Global Ride-Hailing

Careem <> Uber

Careem <> Uber

Product Manager | Uber Communications Platform | January 2025

Key Responsibilities: Requirements Gathering, Feature Design, Prioritization,
Stakeholder Communication

Background

The year is 2020. Uber completes its acquisition of Careem, a ride-hailing service in the Middle East, for $3.1 billion. Careem, like Uber, is a super-application, offering its customers food and grocery delivery in addition to private cars.

Careem is headquartered in Dubai, UAE, while Uber is headquartered in California, USA.

Thus far, Careem and Uber have had independent and separate spheres of operation, but now, there is opportunity to merge strengths and thrive.

Goals

Careem and Uber aimed to increase their impact in individual realms. At the time, legal agreements prohibited software modifications within any vertical besides Rides. Leaving the Food and Delivery verticals untouched, Uber leveraged Careem’s regional awareness, and Careem leveraged Uber’s widespread reach.

Ultimately, both teams sought to pair Careem Riders, comfortably requesting rides through Careem’s familiar mobile interface, with Uber Drivers, physically accessible to Careem Riders but users of Uber’s Carbon mobile application for Drivers.

#### DATASET SECTION
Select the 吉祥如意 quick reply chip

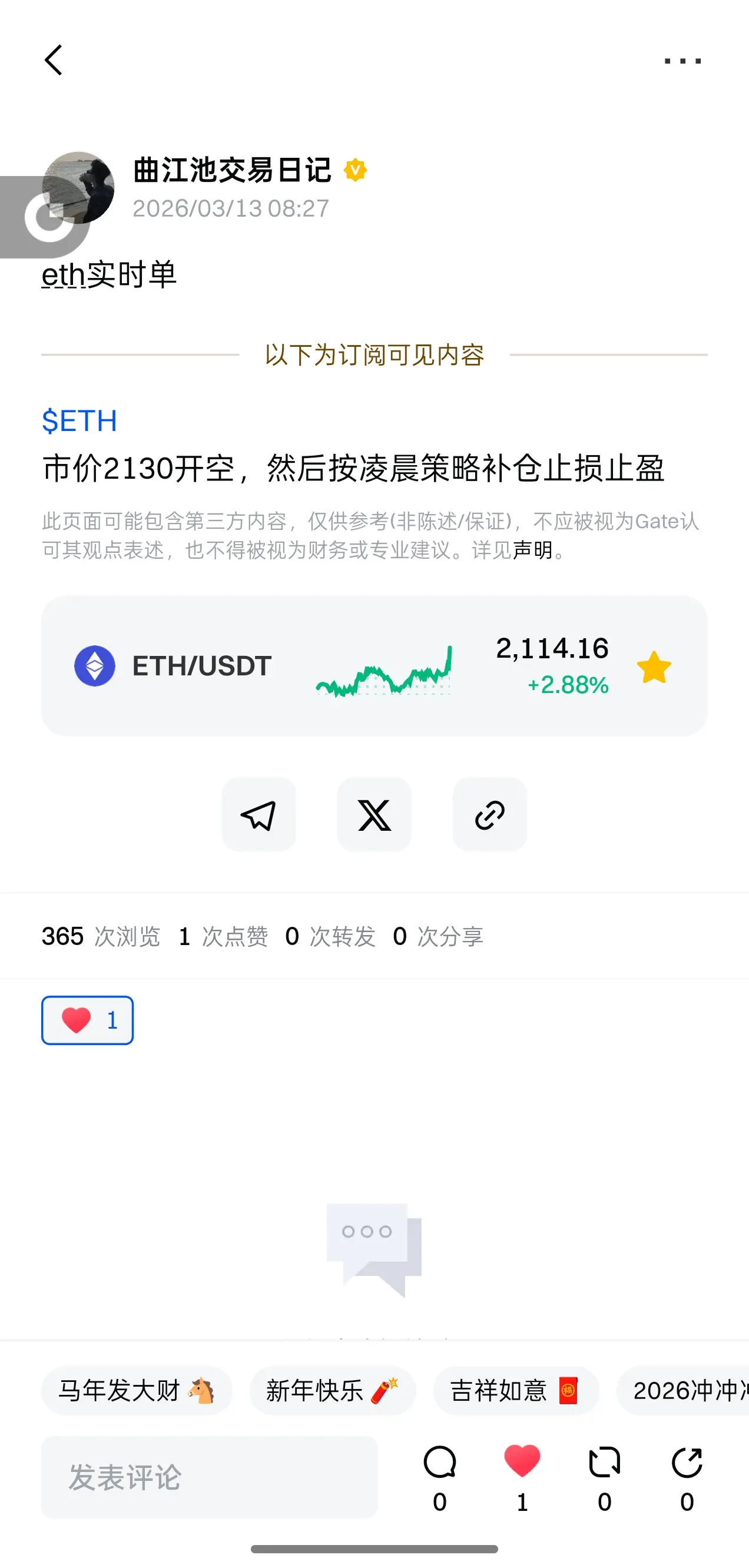[516, 1391]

#### STATED GOAL
Pick up the Careem and Uber case study after its final sentence and continue writing it. You can leave the lines aside; they aren't needed for this.

#### EXERCISE RESULT
In pursuit of this union, Careem and Uber committed to maintaining:

Brand Image

Careem’s users as well as Uber’s users, on opposite sides of the globe, place great deals of trust in Careem and Uber.

Tangibly extending this trust, teams arranged for Riders to enjoy reliable trips and access to Customer Support when needed, with caller details anonymized throughout

Current Offerings

In prioritizing features available to Careem Rider<>Uber Driver pairs, preserving each application’s existing elements took precedence.

As such, introducing the ability to send attachments in-application, an entirely new feature, was a later milestone.

Vision

Careem’s mission to “simplify and improve the lives of people” and Uber’s mission to “reimagine the way the world moves” continued to carry the utmost weight in guiding the actions taken towards creating synergy.

Each collaborator was loyal to these overall goals in day-to-day decisions.

Process

Over several months, I gained confidence in a symbiotic end-state for Careem and Uber.

Through unrelenting collaboration with Engineers, Project Managers, and fellow Product Managers at Careem and Uber, I stretched outside of my regular domains and joined colleagues in efforts to pilot the Careem Rider<>Uber Driver pairing in Bahrain.

The granular objectives of this collaboration evolved frequently, but the collaboration, itself, consistently prioritized:

Alignment on Current-State

Originally, I was unfamiliar with the capabilities of the Careem mobile application. To this day, I haven’t requested a ride on Careem. More immediately than warranting travel to Bahrain, this merited deep-dives with authorities —my partners— on Careem’s feature set and their technical parameters.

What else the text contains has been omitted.